Financial Planning for Your Retirement

Thinking about retirement when you’re young is hard, as I’ve detailed in my recent post about my possible retirement. I of course want to live comfortably and not worry about money when I’m older. I also want to travel a lot (hopefully my health is relatively good) and I have some sort of income coming in that is passive.

Having “just enough” money to retire is not my plan, I hope to save well above that.  This is so that if anything does arise, that I know I will be safe. And we all know that I’m an extreme worrier right?  :)

Talking to a financial advisor can definitely be important, but what about the little things that you know that you can do now? These little things can add up to big money in the end! $1 today is NOT equal to a dollar tomorrow! As most of us  know from our business and finance classes, so definitely keep this in mind.

Passive income is important for me and our future. I don’t want to be older and have no plan and no income coming in. Whether you have a pension annuity from a place like Saga Annuities or not, trying for regular income and savings while in retirement is very important.

Saving money NOW.

One thing that we are working on is saving money now. Yes, this money is not a whole ton of money as compared to what we put down towards debt, and yes we still spend money on having fun, but we do have money going towards our retirement.

We do realize that saving money now is good because you can take hold of how money can be compounded, and the longer you have it, the more you’ll have in the end.

Snowflaking that extra money you have to a retirement account can add up quickly. Even if it is only $25, that amount can add up quickly right?

Not withdrawing from retirement accounts.

I have a SEP Plan (click on the link for more information on SEP Plans) that is well funded. My work pays everything into it and I don’t pay a dime (as I cannot because that is a rule/requirement of having one).

I could withdraw from my SEP Plan and throw it all towards debt, but I’m choosing not to right now as I’d be penalized by my state and by federal for withdrawing from it earlier than I am supposed to.
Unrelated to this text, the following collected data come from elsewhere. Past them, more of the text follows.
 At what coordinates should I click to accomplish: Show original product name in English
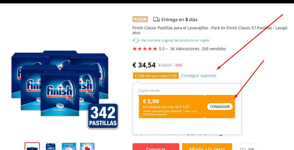pyautogui.click(x=175, y=40)
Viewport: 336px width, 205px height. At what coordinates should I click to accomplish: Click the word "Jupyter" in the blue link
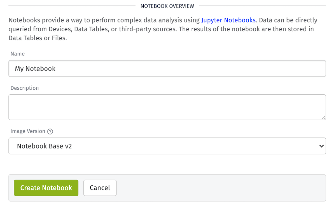click(x=212, y=20)
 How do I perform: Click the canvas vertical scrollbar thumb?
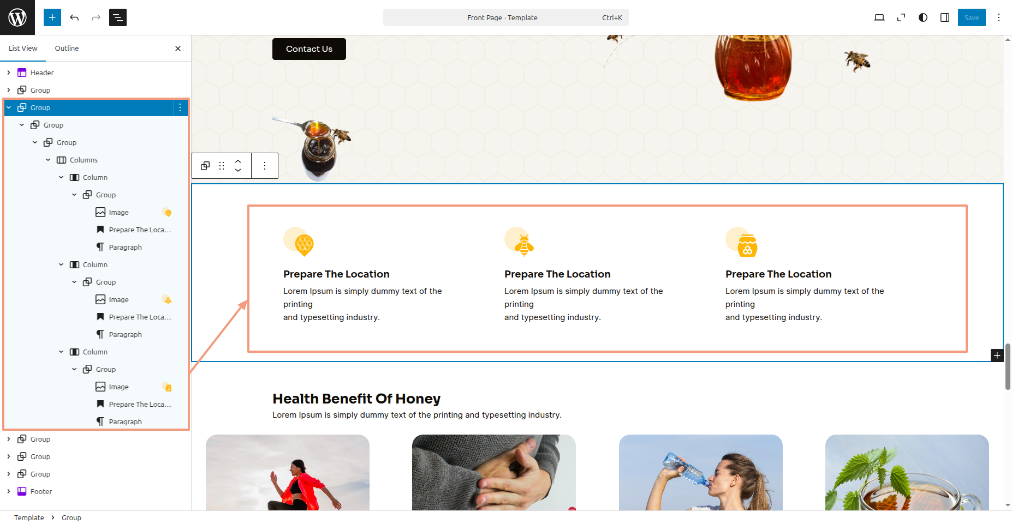[x=1008, y=366]
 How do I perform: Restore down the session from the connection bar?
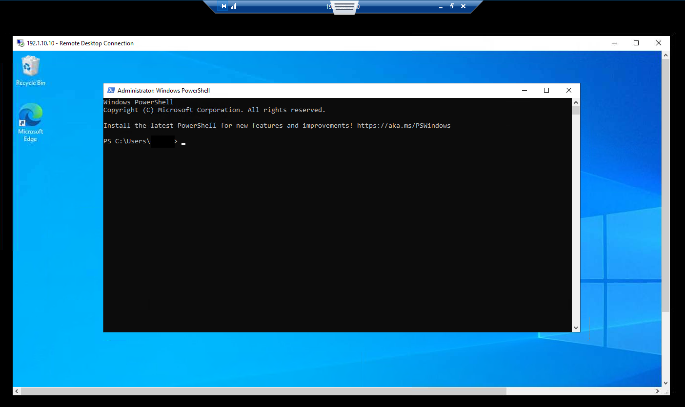pyautogui.click(x=452, y=6)
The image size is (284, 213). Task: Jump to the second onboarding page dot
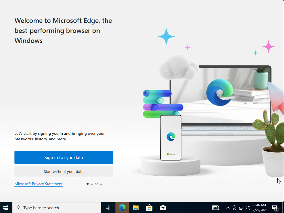pos(92,184)
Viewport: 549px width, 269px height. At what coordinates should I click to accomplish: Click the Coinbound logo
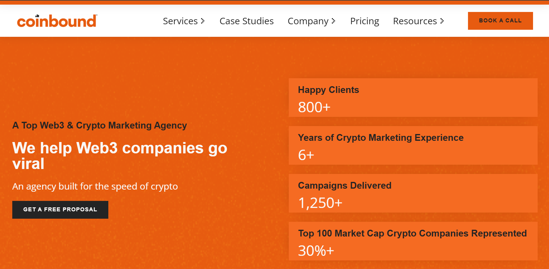point(57,21)
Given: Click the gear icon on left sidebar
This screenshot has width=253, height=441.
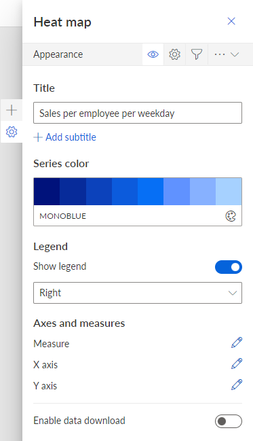Looking at the screenshot, I should tap(12, 132).
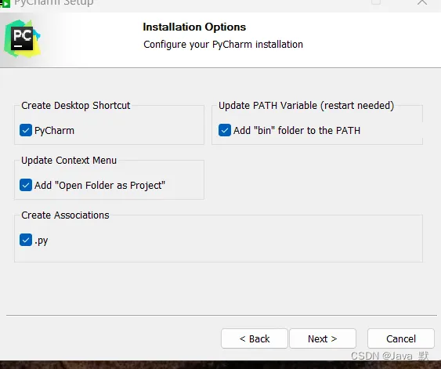This screenshot has width=441, height=369.
Task: Click the "PyCharm" checkbox label text
Action: point(54,131)
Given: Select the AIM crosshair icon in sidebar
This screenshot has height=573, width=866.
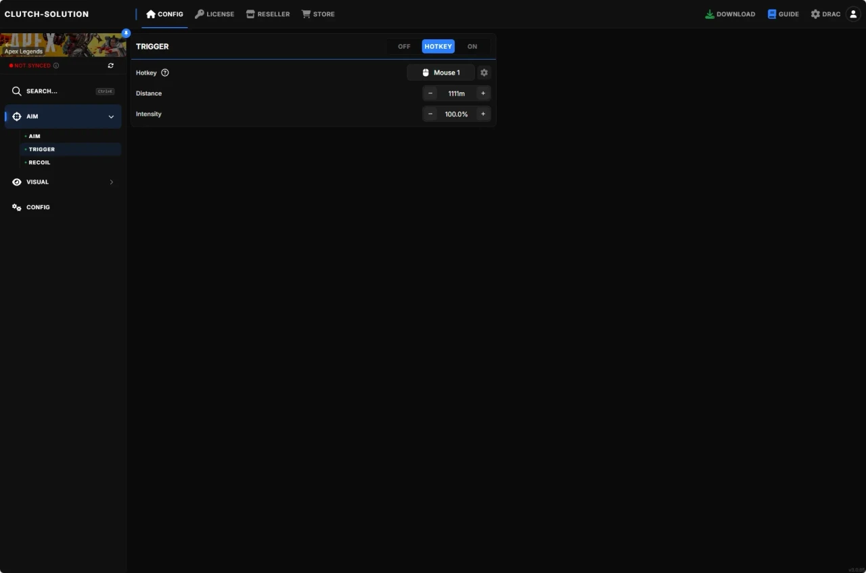Looking at the screenshot, I should (16, 116).
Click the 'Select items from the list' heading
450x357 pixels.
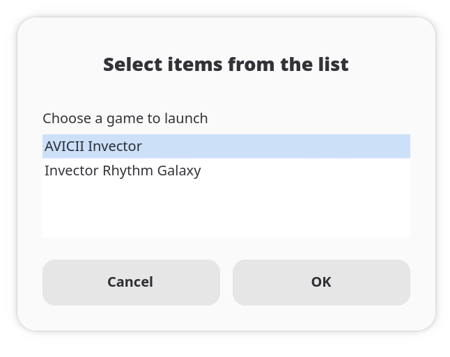click(x=226, y=64)
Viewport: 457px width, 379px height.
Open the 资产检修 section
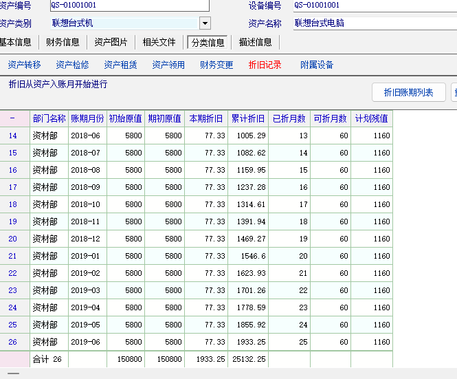[72, 65]
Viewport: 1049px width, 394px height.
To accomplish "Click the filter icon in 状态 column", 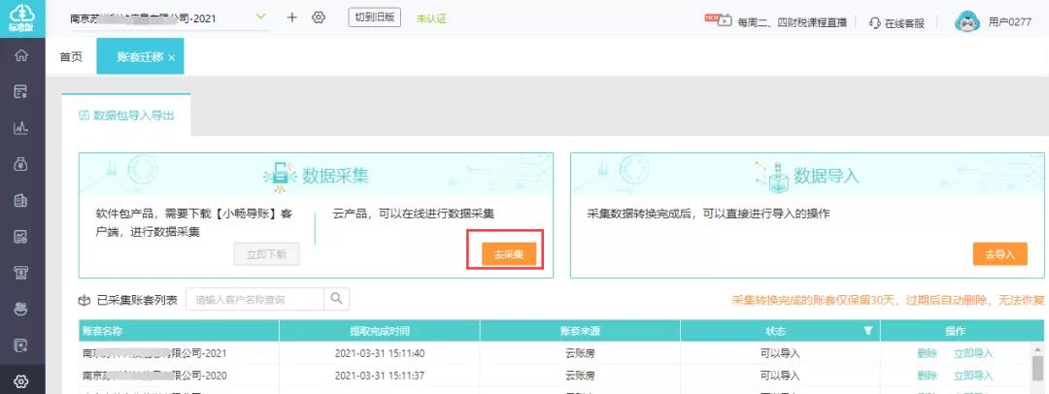I will click(x=867, y=332).
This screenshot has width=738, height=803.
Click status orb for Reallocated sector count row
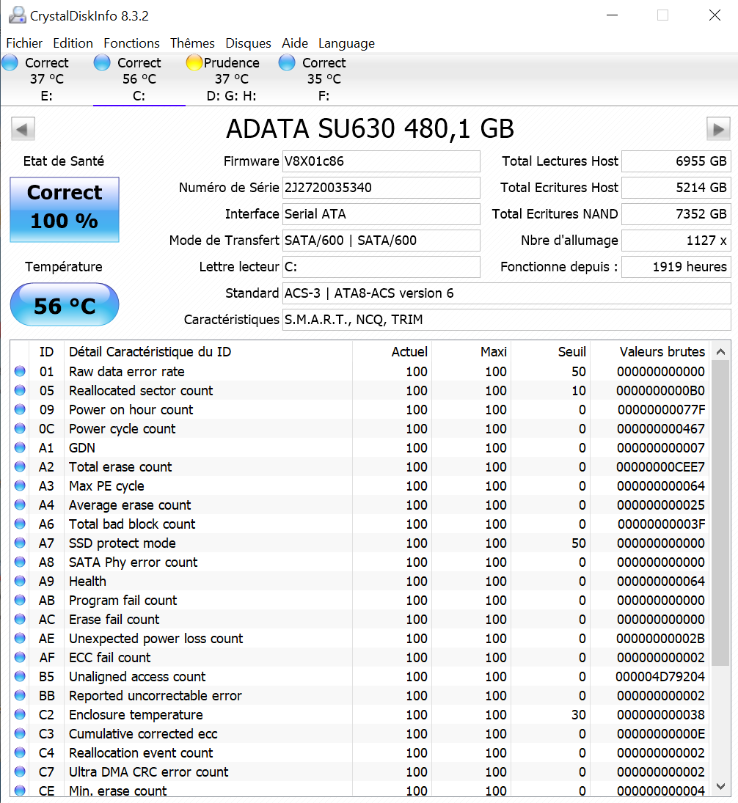[x=20, y=391]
Also, if your employer matches your contributions, then do so! Not taking the match is like saying “no” to free money. It’s crazy, isn’t it?

Think about how much you need.

Calculating how much you think you’ll need is important. Yes, I do realize that this amount can be crazy high and might be too low or too high for what you might actually need (since you probably don’t have a definitely idea for your retirement), it is still good to have some sort of general idea.

Do you want to travel for 20 years straight? Live in a house with 1,000 acres? Live in the city? What is your general idea for retirement?